#### TO BE DONE:
Transcribe the text lines of the rows below exactly as they appear, and leave the pictures out of your answer.

#### EXERCISE INPUTS:
(begin)
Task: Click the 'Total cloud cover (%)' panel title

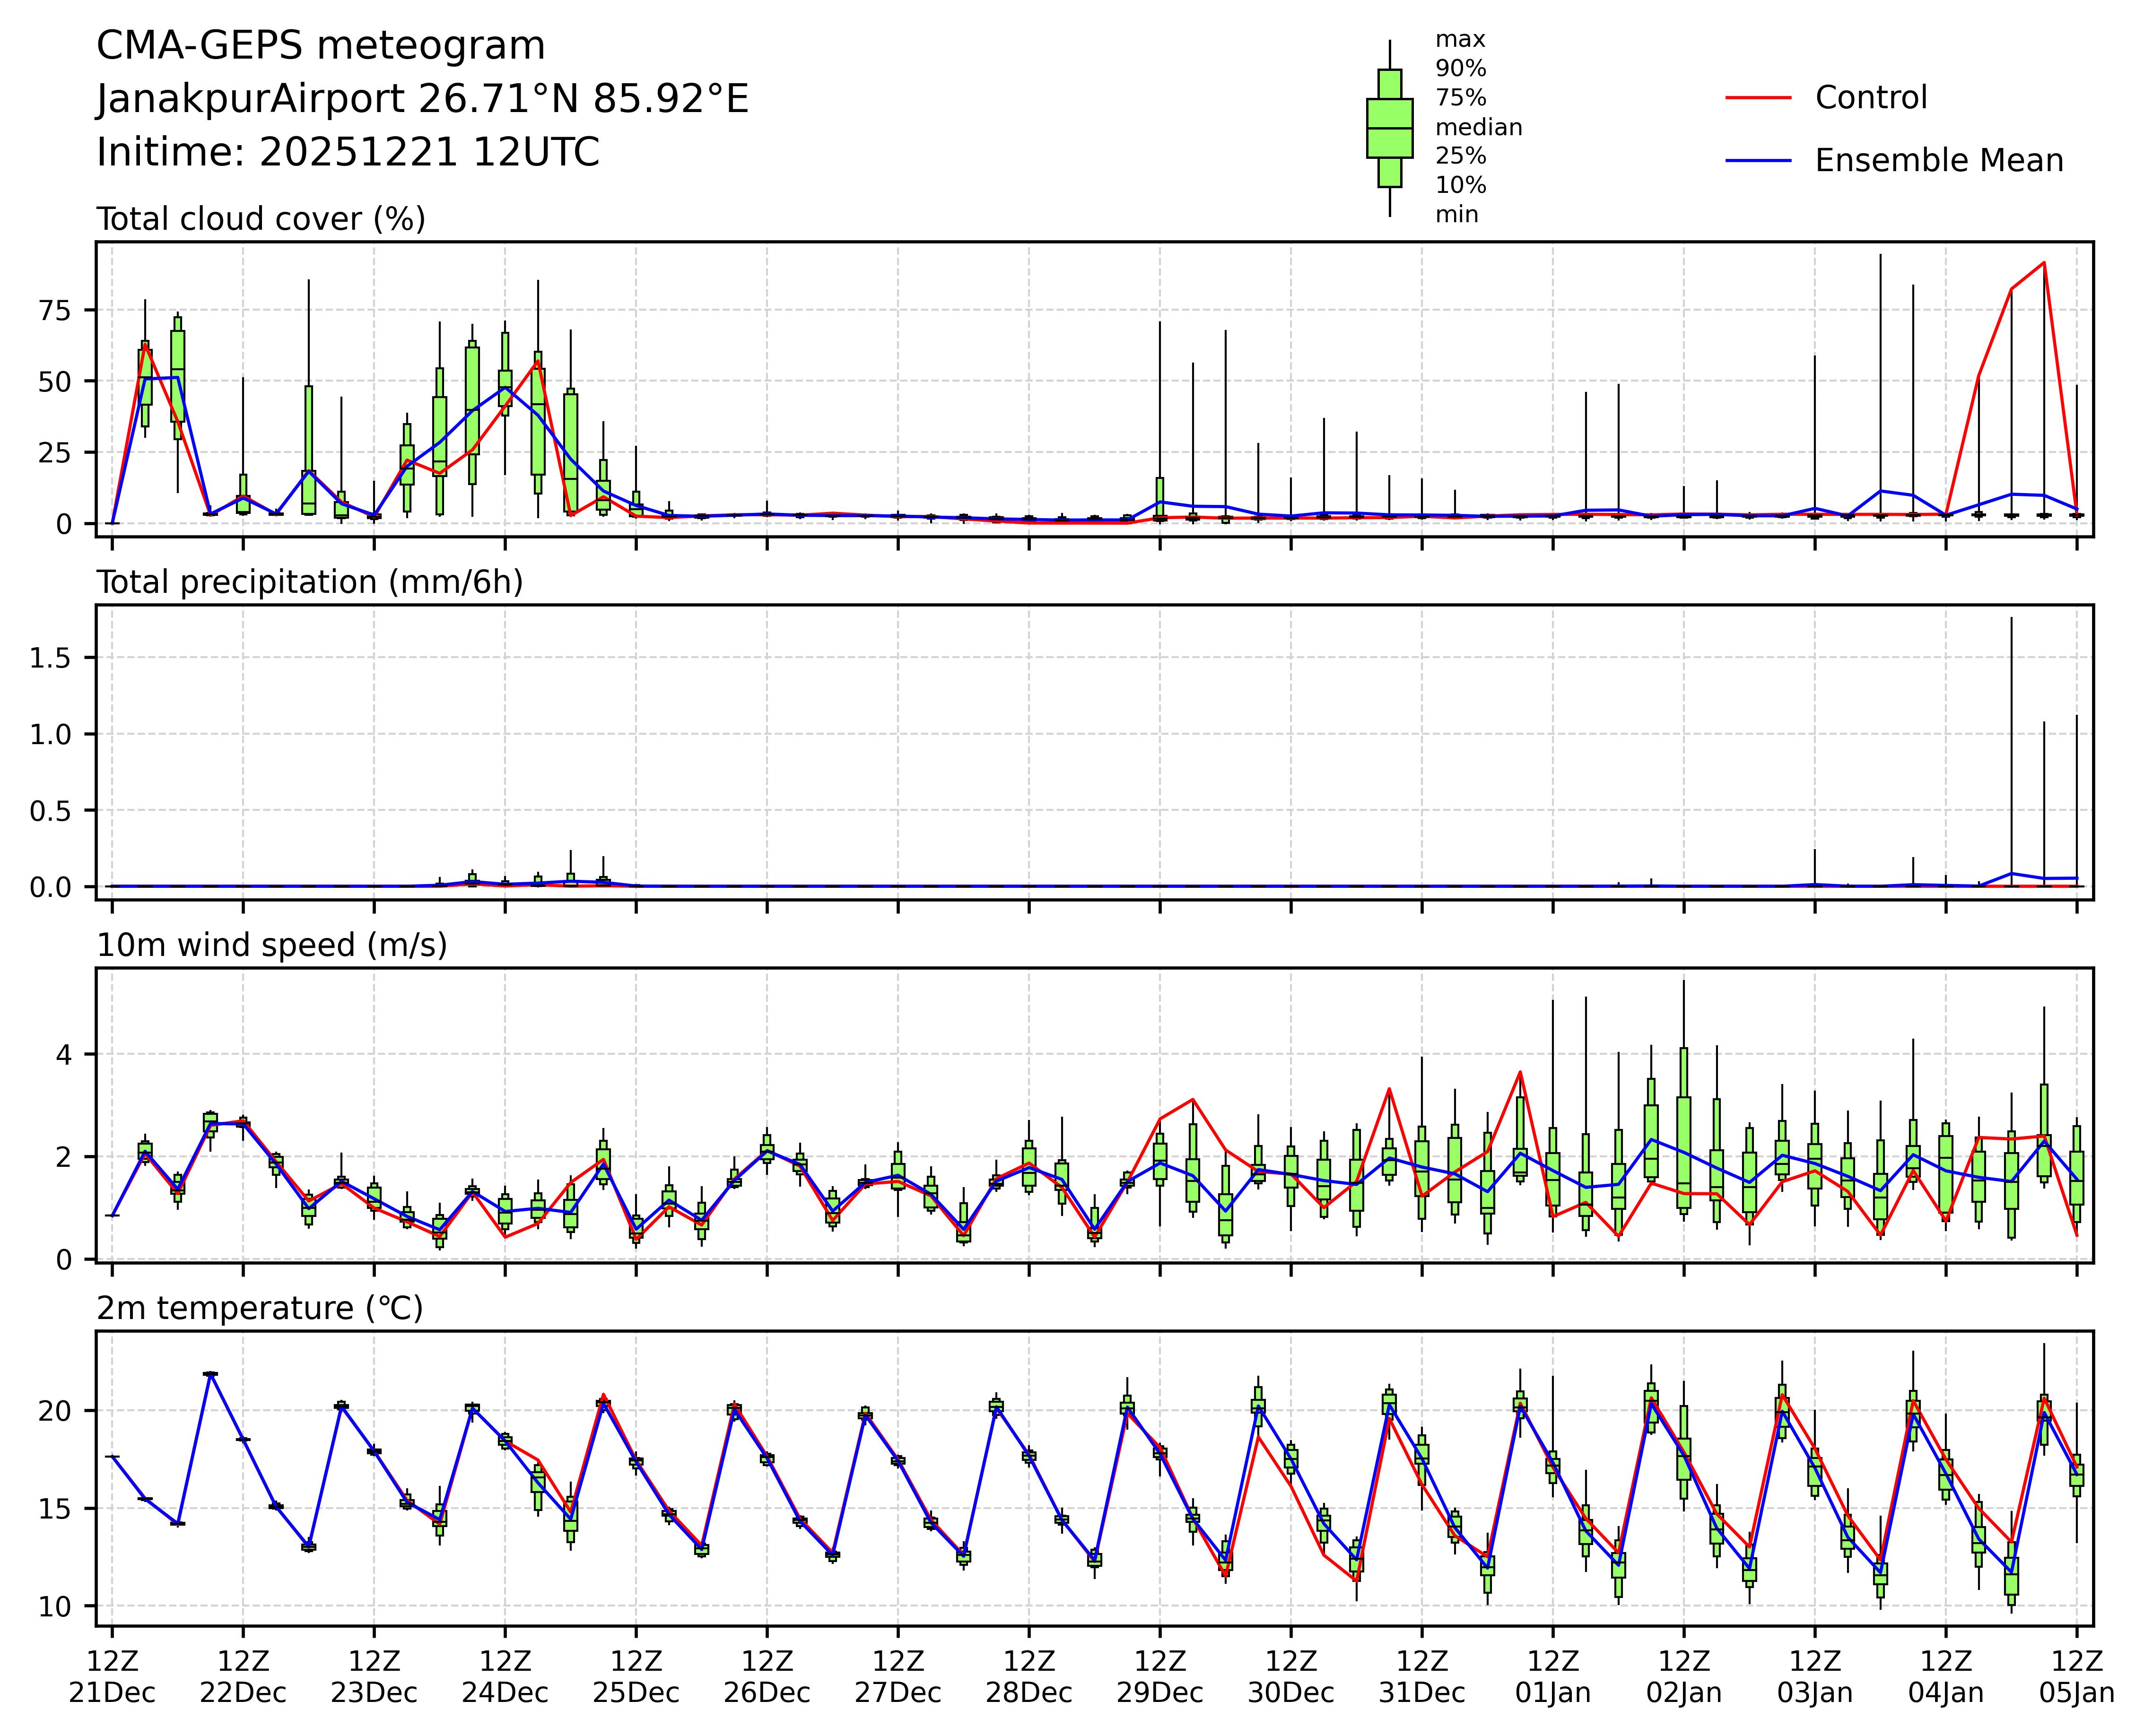Action: click(261, 219)
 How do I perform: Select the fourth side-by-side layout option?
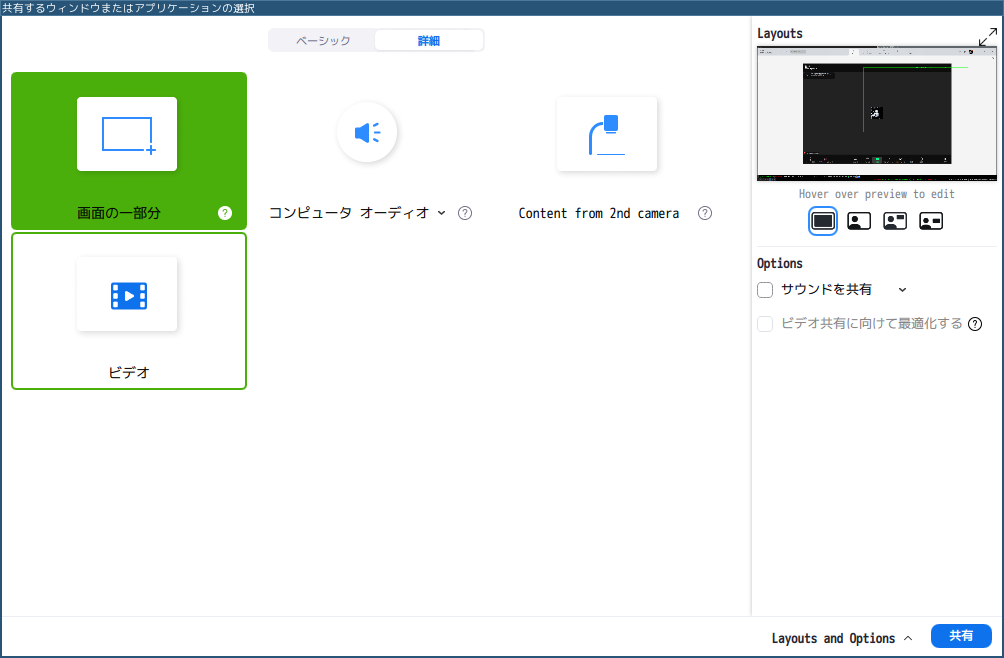[x=931, y=222]
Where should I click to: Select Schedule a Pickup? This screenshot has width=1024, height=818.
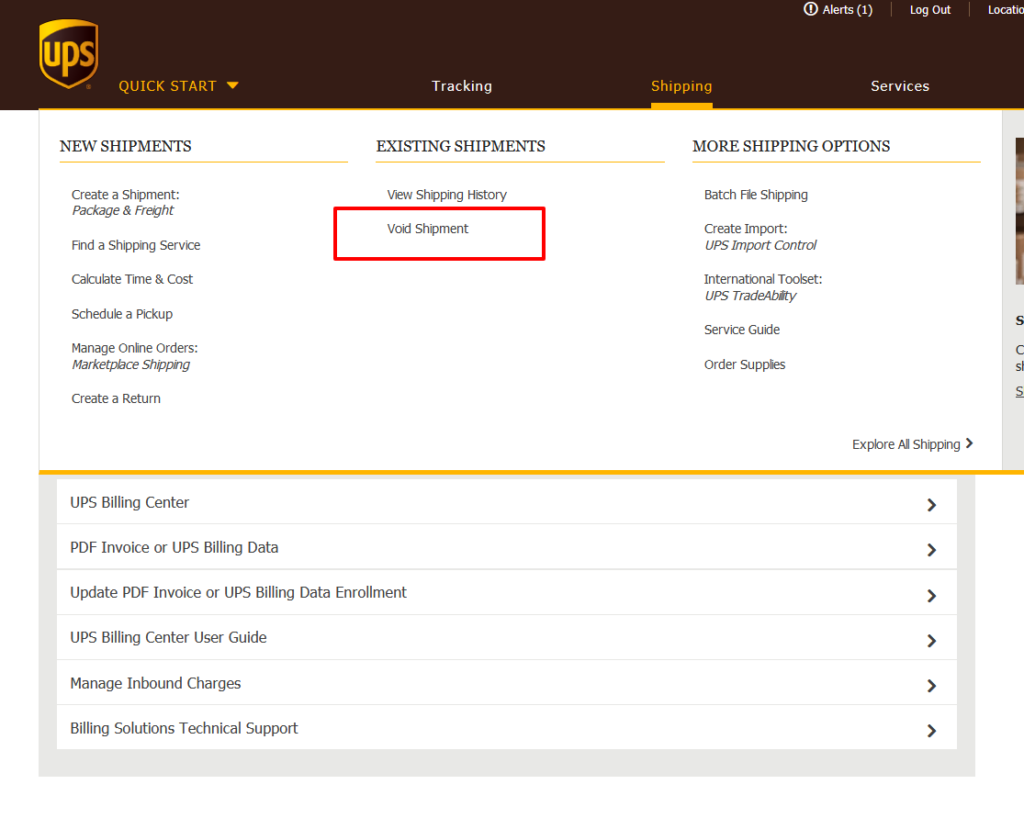tap(122, 313)
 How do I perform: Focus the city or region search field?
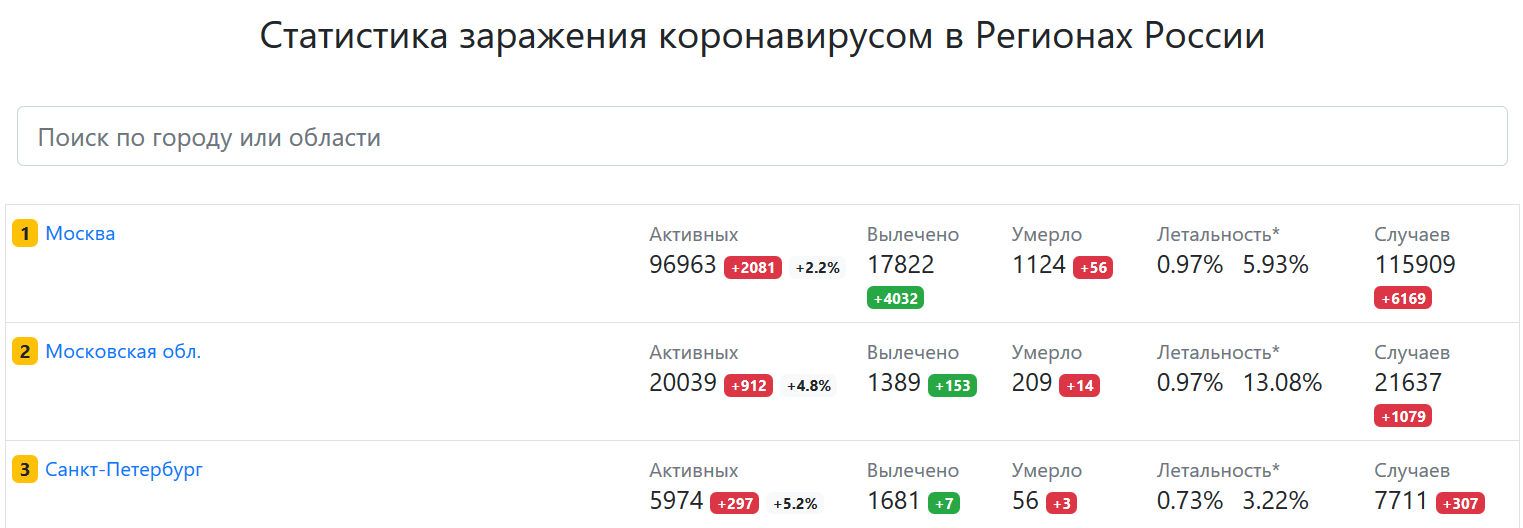click(762, 136)
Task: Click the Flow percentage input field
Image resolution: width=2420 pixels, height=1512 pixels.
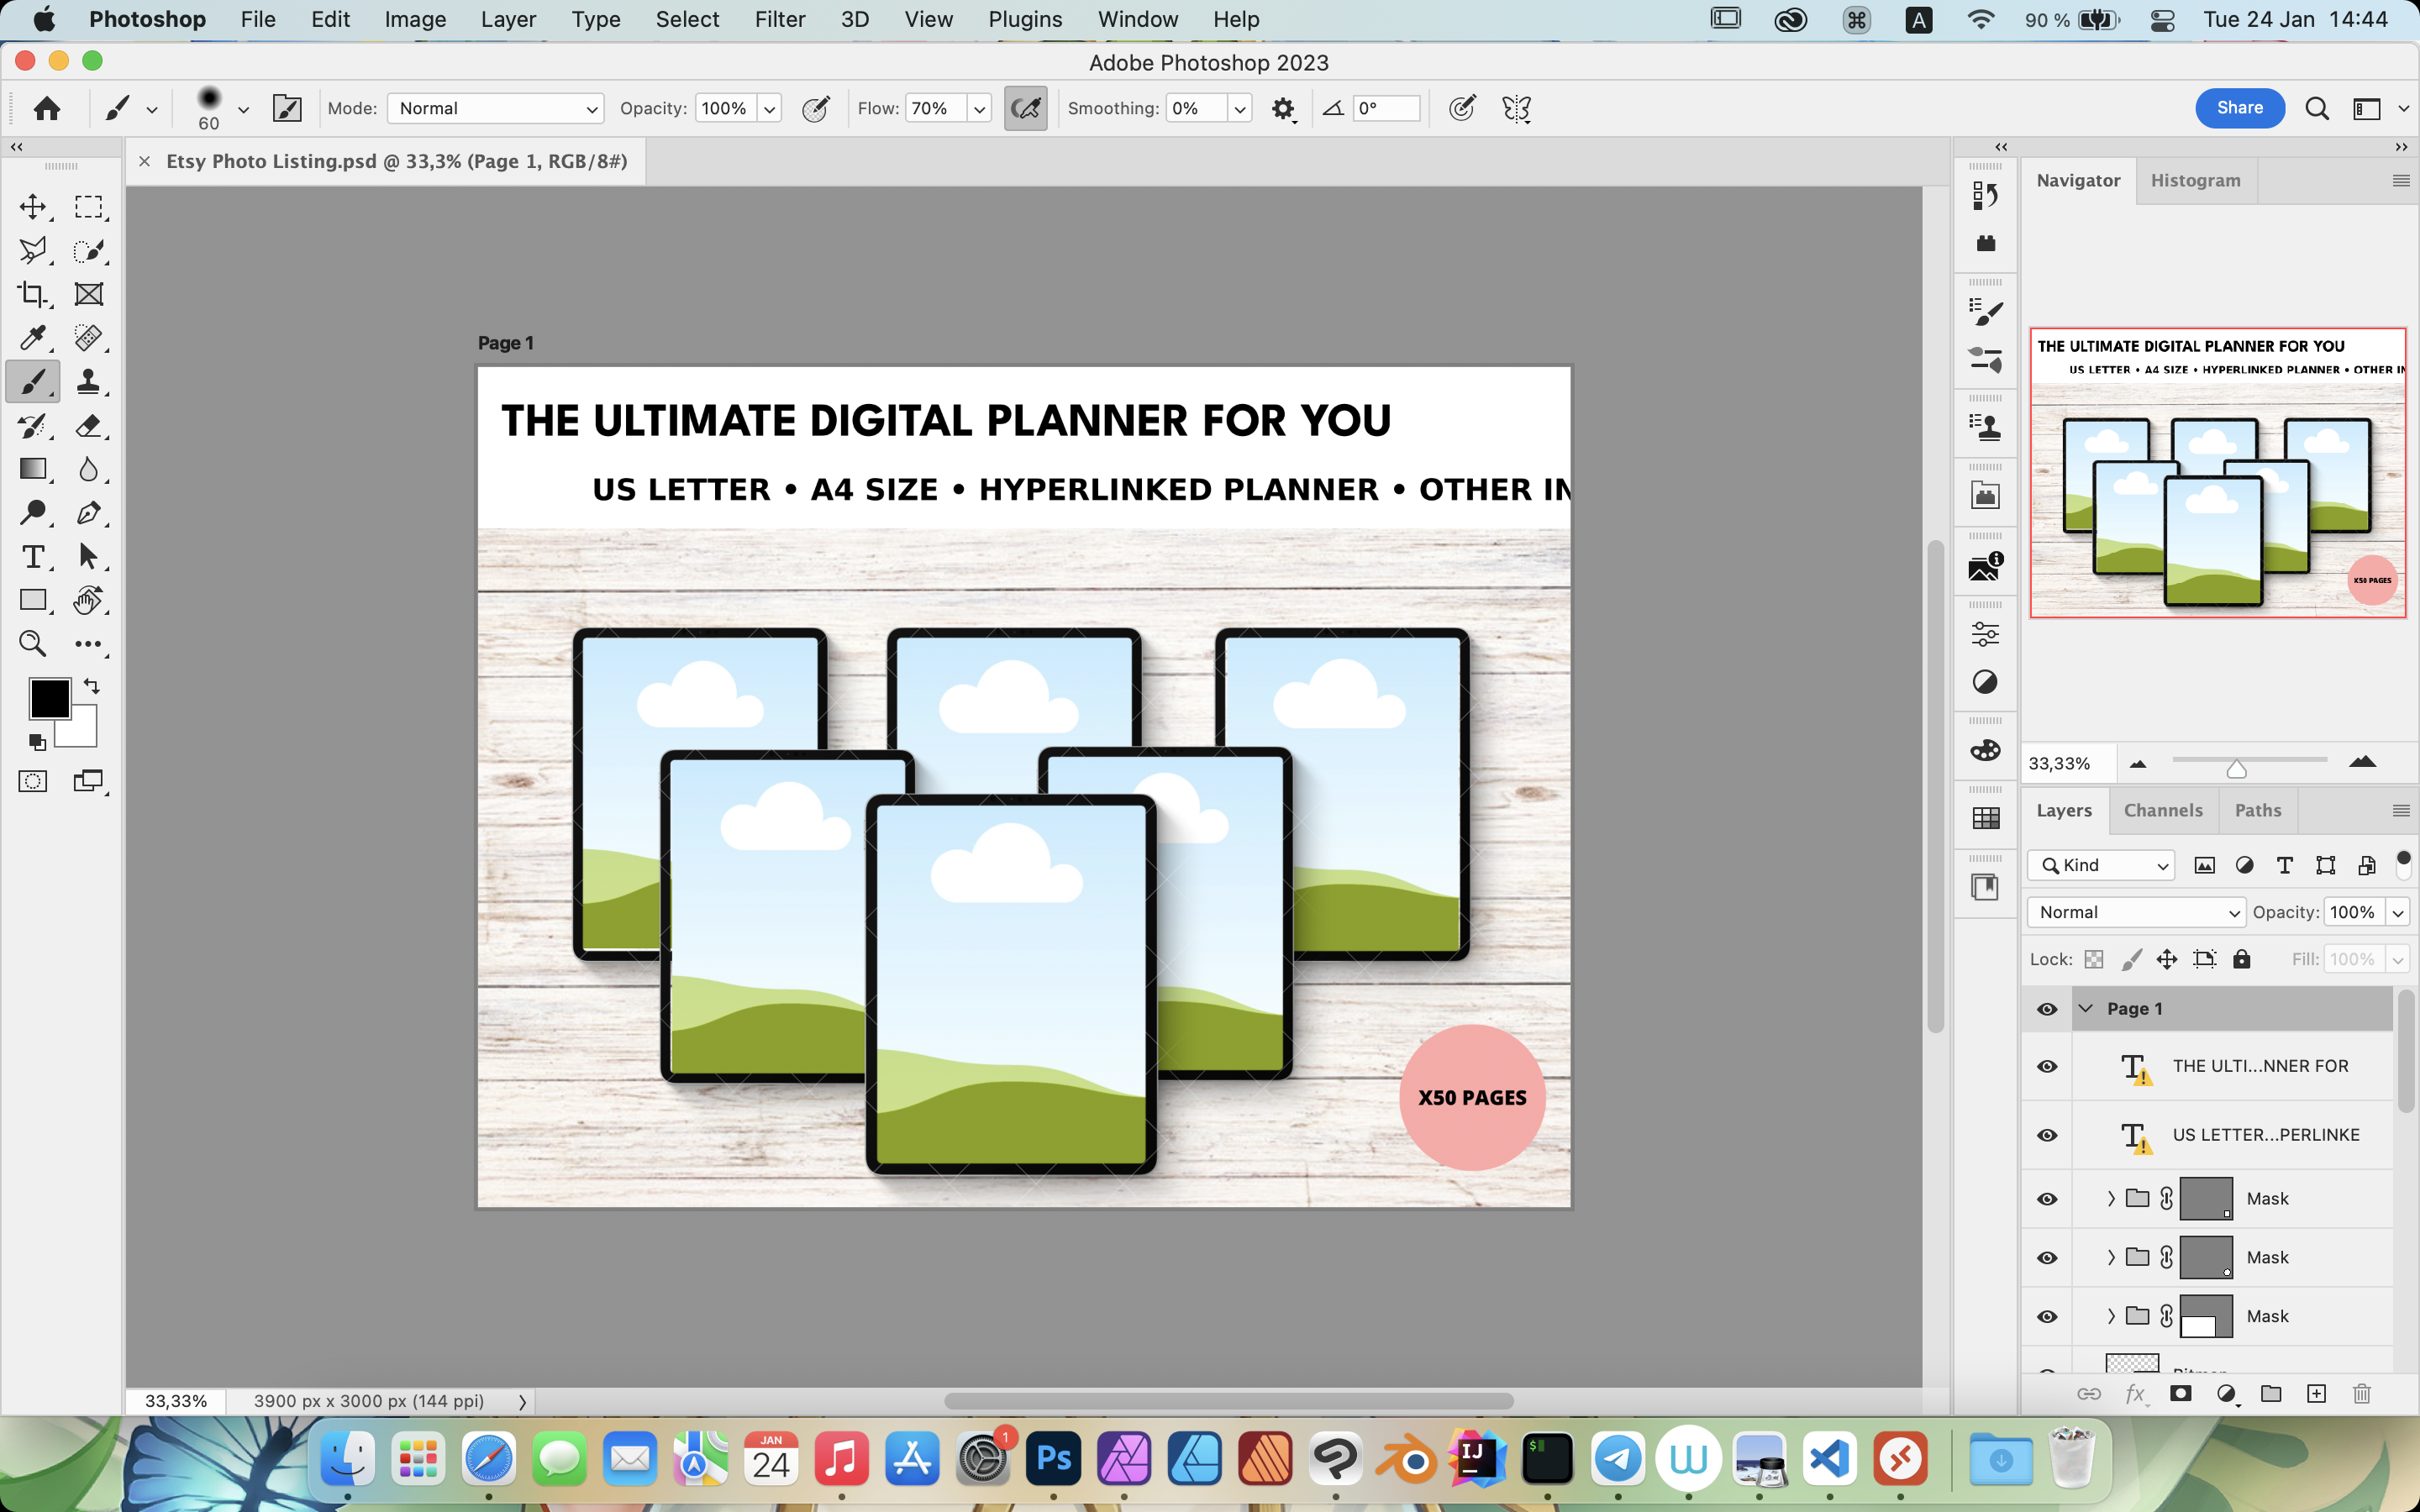Action: click(x=935, y=108)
(end)
#### RESPONSE:
Task: Click the 'Total cloud cover (%)' panel title

Action: click(261, 219)
 How do I perform: Select the fourth side-by-side layout option?
[x=931, y=222]
Where should I click to: Select Schedule a Pickup? This screenshot has width=1024, height=818.
tap(122, 313)
 How do I perform: Focus the city or region search field?
click(762, 136)
Task: Click the Flow percentage input field
Image resolution: width=2420 pixels, height=1512 pixels.
Action: click(x=935, y=108)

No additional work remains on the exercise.